- **TASK DESCRIPTION**
Copy the records word for word, from the first line through the line that contains "[635, 1188]". Leave the pictures out of your copy.
········
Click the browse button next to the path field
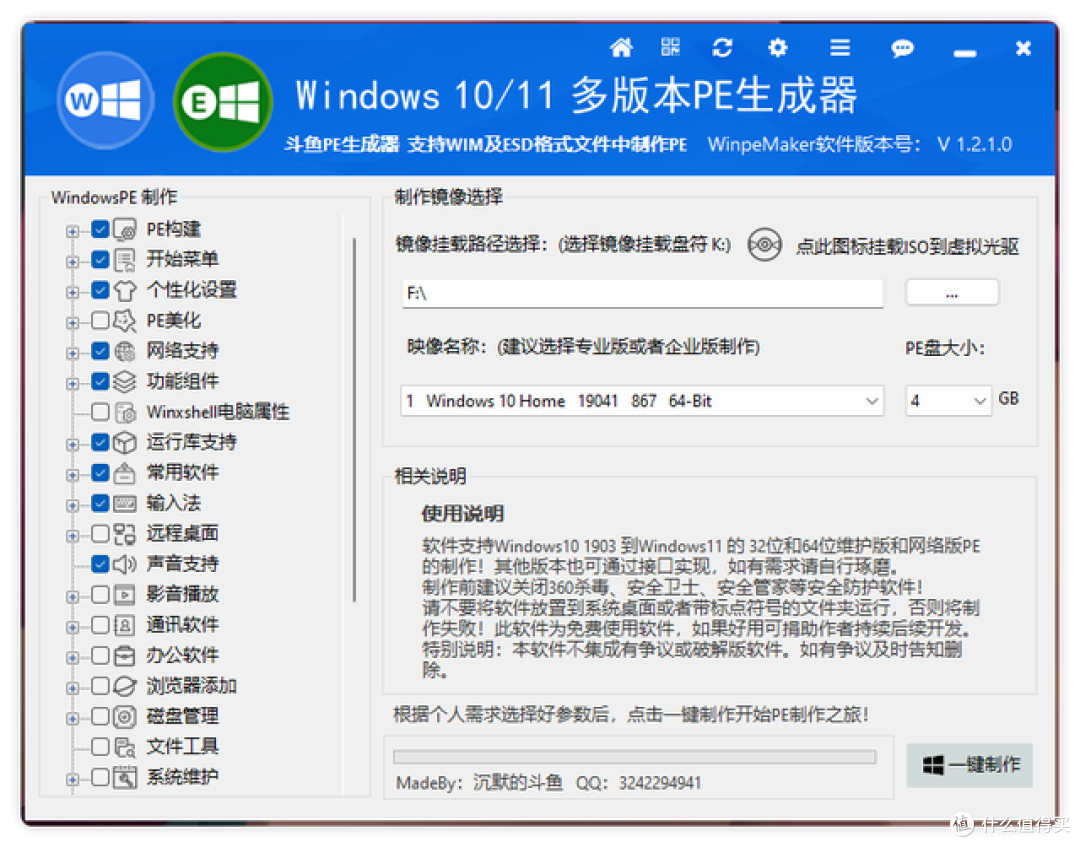1080x847 pixels. 951,292
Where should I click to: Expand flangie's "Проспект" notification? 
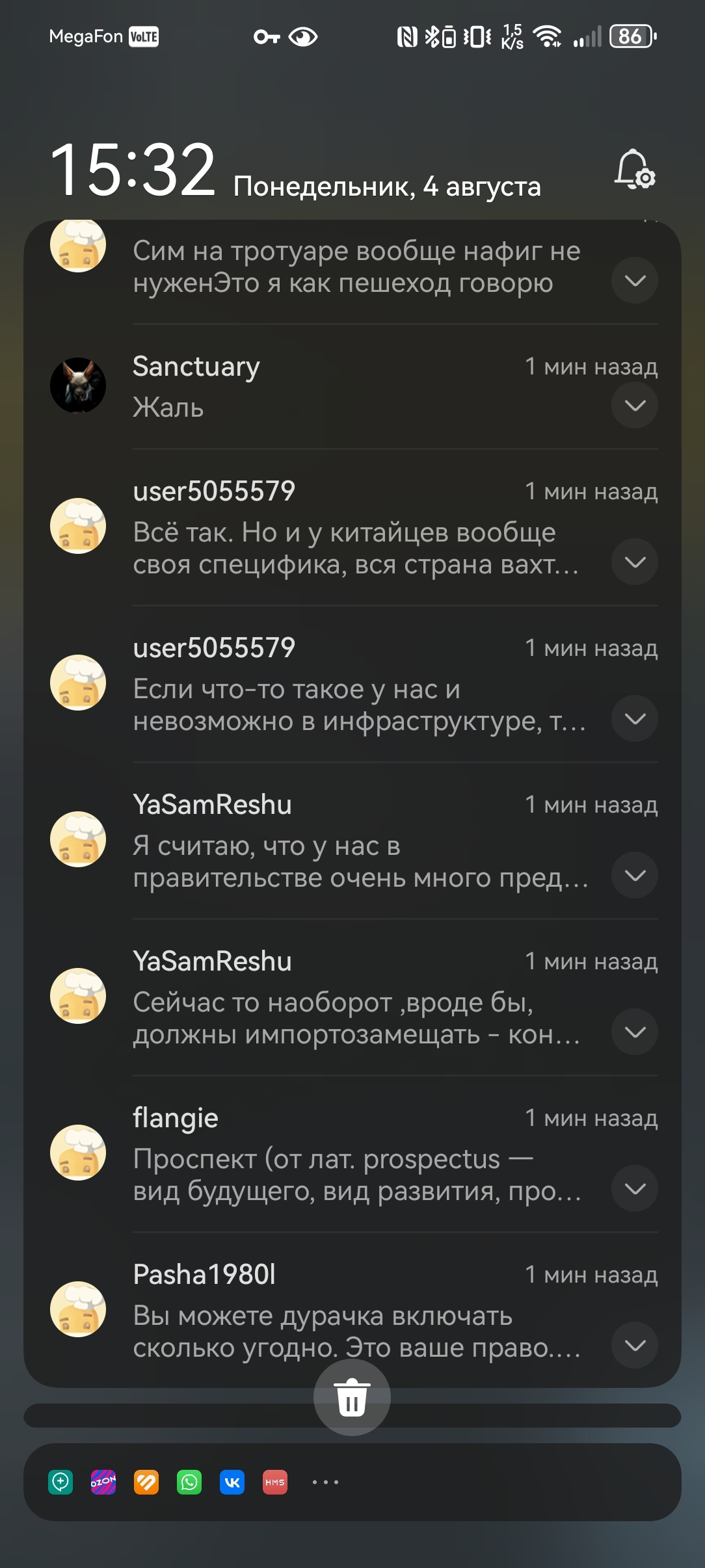[635, 1188]
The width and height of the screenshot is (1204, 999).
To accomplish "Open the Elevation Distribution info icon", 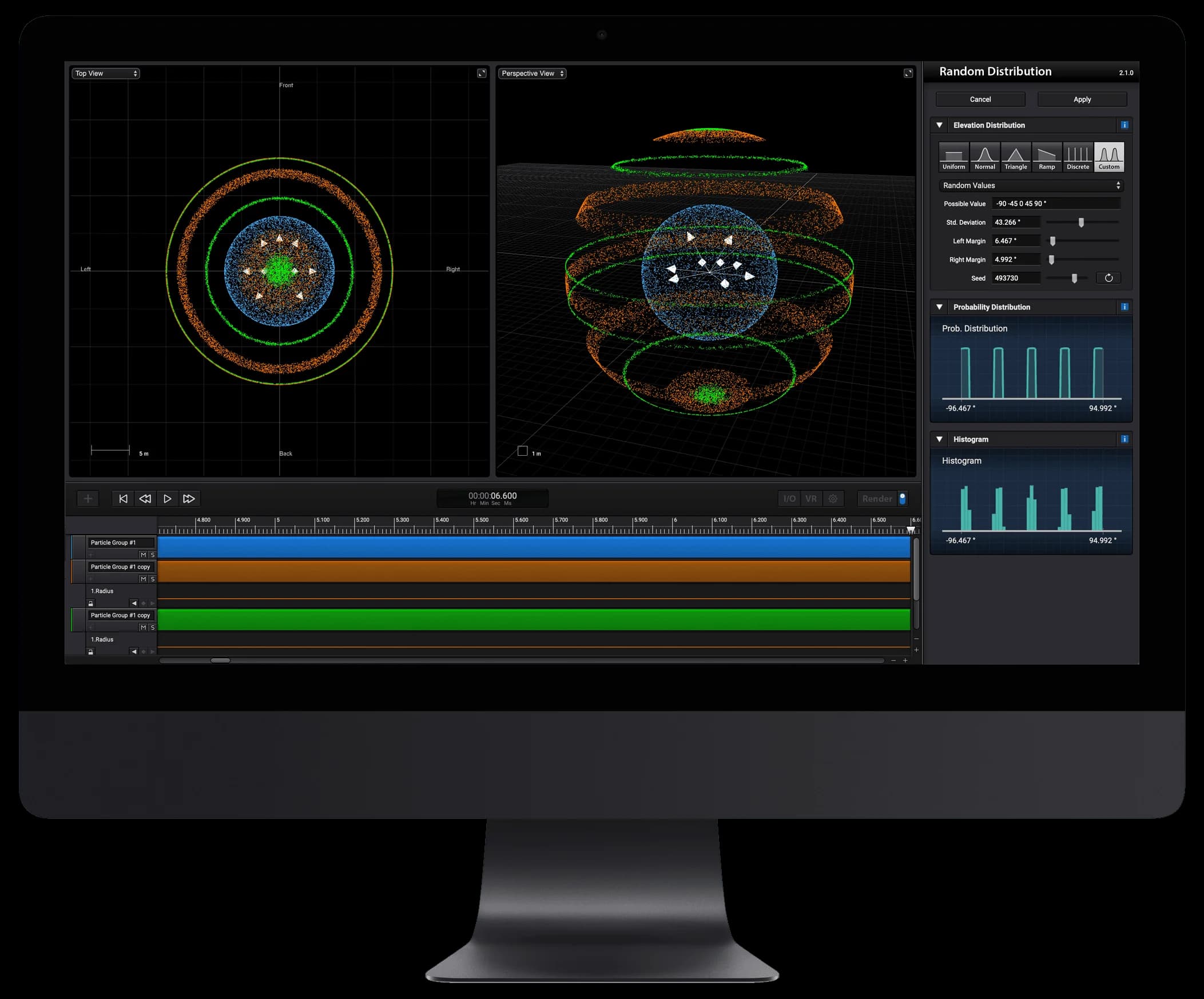I will click(1125, 125).
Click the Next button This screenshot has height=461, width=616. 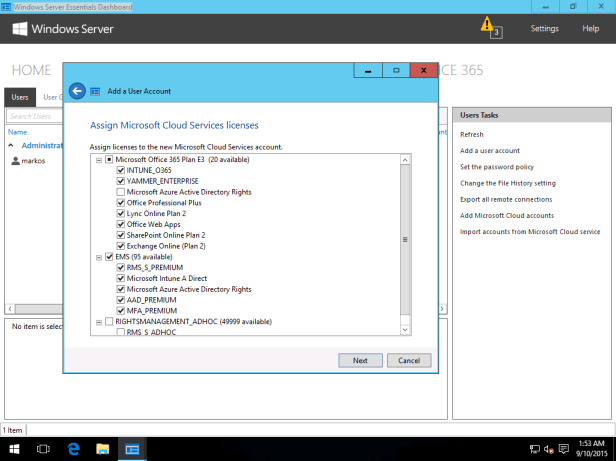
········
- **CORRECT OUTPUT**
Click the browse button next to the path field
1080x847 pixels. 951,292
Where should I click to: Expand flangie's "Проспект" notification? 
[635, 1188]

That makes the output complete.